Alors que sa cité, Athènes, est au bord du désastre, Alcibiade
est assassiné par les hommes du satrape Pharnabaze sur un
chemin de Phrygie. Il perd ainsi son dernier pari : rejoindre le
palais d'Artaxerxès, le roi de Perse qu'il avait résolu de séduire pour
s'offrir un nouveau destin.
Dans sa tête tout juste tranchée, le temps que la vie se retire, les
images de son existence défilent. Et ce ne sont pas seulement les
batailles ou les intrigues politiques qu'il revoit, mais aussi les
moments d'amour et de sensualité.
Rejeton d'une des plus grandes familles d'Athènes, fils adoptif de
Périclès, ami de Socrate, aussi ambitieux qu'insolent, aussi beau
qu'intelligent, Alicibiade veut tout ; mais si rien ne lui résiste, tout
lui échappe. Il fascine : Platon, Thucydide, Plutarque ont tenté de
comprendre ce météore, solaire et ténébreux.

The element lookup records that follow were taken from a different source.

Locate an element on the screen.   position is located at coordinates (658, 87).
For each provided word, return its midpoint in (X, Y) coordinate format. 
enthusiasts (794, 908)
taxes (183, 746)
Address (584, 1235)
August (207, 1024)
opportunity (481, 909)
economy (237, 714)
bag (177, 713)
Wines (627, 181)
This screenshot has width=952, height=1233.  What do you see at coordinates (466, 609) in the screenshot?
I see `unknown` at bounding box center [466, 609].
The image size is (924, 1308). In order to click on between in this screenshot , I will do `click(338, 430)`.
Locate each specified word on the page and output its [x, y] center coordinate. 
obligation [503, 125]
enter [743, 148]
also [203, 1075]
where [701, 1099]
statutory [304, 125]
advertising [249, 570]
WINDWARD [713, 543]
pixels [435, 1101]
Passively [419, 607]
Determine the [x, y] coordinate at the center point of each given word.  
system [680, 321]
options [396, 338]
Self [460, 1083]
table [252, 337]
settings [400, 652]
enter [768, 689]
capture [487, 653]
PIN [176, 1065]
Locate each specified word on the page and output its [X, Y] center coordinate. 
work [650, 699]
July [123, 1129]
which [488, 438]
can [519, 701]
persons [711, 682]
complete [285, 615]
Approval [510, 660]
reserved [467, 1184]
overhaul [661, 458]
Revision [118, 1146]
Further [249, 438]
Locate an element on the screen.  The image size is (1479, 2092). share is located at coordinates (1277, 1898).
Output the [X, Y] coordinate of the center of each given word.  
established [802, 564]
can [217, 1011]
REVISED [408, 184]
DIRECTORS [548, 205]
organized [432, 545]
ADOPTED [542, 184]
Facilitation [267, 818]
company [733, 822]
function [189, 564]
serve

Mais Alcibiade n'est pas qu'un politique, c'est aussi l'éternel corps
de vingt ans qui charme tous ceux qui croisent sa route, quel que
soit leur sexe, c'est l'amour du plaisir. Alcibiade aime conquérir,
non seulement les cités, mais aussi tous les êtres qui éveillent son
désir : comment ne pas utiliser les ressources infinies d'une peau et
d'un corps attirants ? Le reste n'est qu'un songe, on n'existe qu'en
fonction de soi.
Avec Le Songe d'Alcibiade Éric Jourdan nous offre un récit à double
fond qui exalte la permanence du désir et l'indépendance d'esprit
qui caractérisent tout homme véritablement épris de liberté.